- Born: 1959 (age 66–67) Loudun, Vienne, France
- Education: École Normale Supérieure Lettres et Sciences Humaines, Pantheon-Sorbonne University
- Occupation: Teacher at the Versailles Saint-Quentin-en-Yvelines University
- Known for: Sociologist

= Bruno Laurioux =

French Medievalist historian

Bruno Laurioux is a French medievalist historian born in 1959 in Loudun.

== Biography ==

Alumnus of the École Normale Supérieure Lettres et Sciences Humaines (1979), Bruno Laurioux passes his History Agrégation (1982) and a PhD at the Pantheon-Sorbonne University with a thesis on "The Cookbooks in the West at the end of the Middle Ages" (1992).

He taught as a lecturer at the Paris 8 University (1993-1998) and at the Pantheon-Sorbonne University (1998-2005), and then as teacher at the Versailles Saint-Quentin-en-Yvelines University (since 2005), where he is deputy director of the host team ESR-Middle-Ages-modern times.

After having been Deputy Scientific Director for the ancient and medieval worlds in the Department of Humanities and Social Sciences of the French National Centre for Scientific Research (2006-2008), he became Director of the Department of Humanities and Social Sciences of the CNRS (2008). Appointed in February 2009 Director of the Institute of Humanities and Social Sciences of the French National Centre for Scientific Research, he retired on the 15th April 2010.

Material provided:
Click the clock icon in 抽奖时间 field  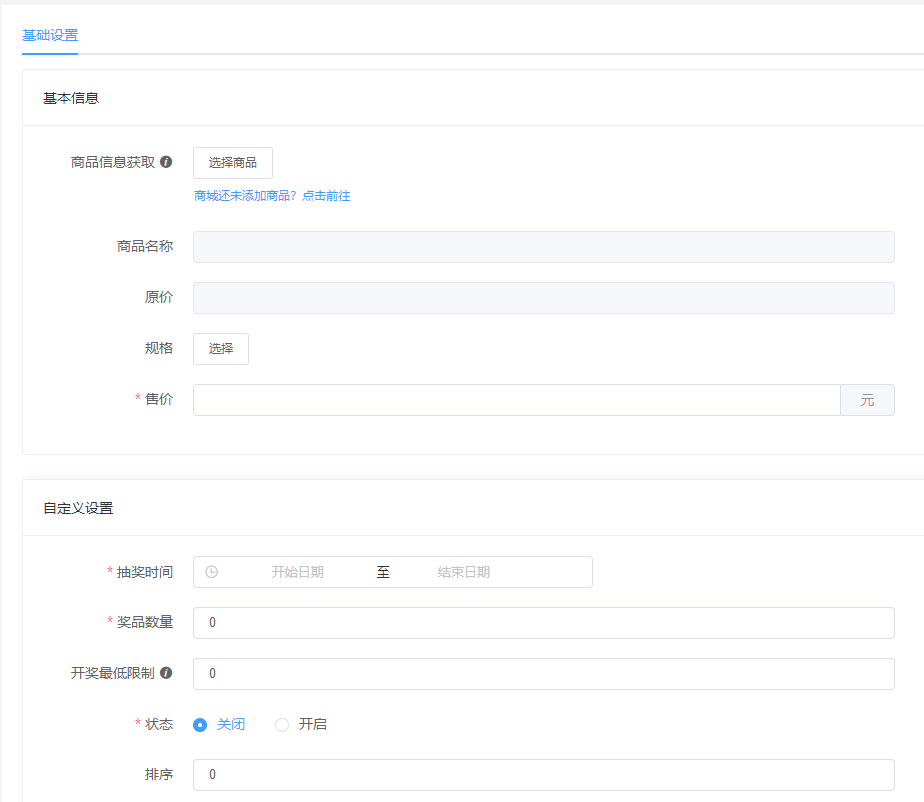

Required tasks:
A. Answer these questions from the Bruno Laurioux biography:
(i) What was the subject of his PhD thesis?
(ii) At which university did he teach as a lecturer from 1993 to 1998?
(iii) On what date did he retire?
B. Summarize the Bruno Laurioux biography in two sentences.
C. Return the passage of the Bruno Laurioux biography starting with "He taught as" and going on through "15th April 2010.".
The listing has no connection to the biography of Bruno Laurioux.

Answers for the tasks:
A.
(i) "The Cookbooks in the West at the end of the Middle Ages"
(ii) Paris 8 University
(iii) 15th April 2010

B. Bruno Laurioux is a French medievalist historian, born in 1959 in Loudun, who earned a PhD at the Pantheon-Sorbonne University with a thesis on cookbooks in the West at the end of the Middle Ages. He taught at Paris 8 University, the Pantheon-Sorbonne University and the Versailles Saint-Quentin-en-Yvelines University, and he held senior humanities and social sciences posts at the French National Centre for Scientific Research before retiring in April 2010.

C.
He taught as a lecturer at the Paris 8 University (1993-1998) and at the Pantheon-Sorbonne University (1998-2005), and then as teacher at the Versailles Saint-Quentin-en-Yvelines University (since 2005), where he is deputy director of the host team ESR-Middle-Ages-modern times.

After having been Deputy Scientific Director for the ancient and medieval worlds in the Department of Humanities and Social Sciences of the French National Centre for Scientific Research (2006-2008), he became Director of the Department of Humanities and Social Sciences of the CNRS (2008). Appointed in February 2009 Director of the Institute of Humanities and Social Sciences of the French National Centre for Scientific Research, he retired on the 15th April 2010.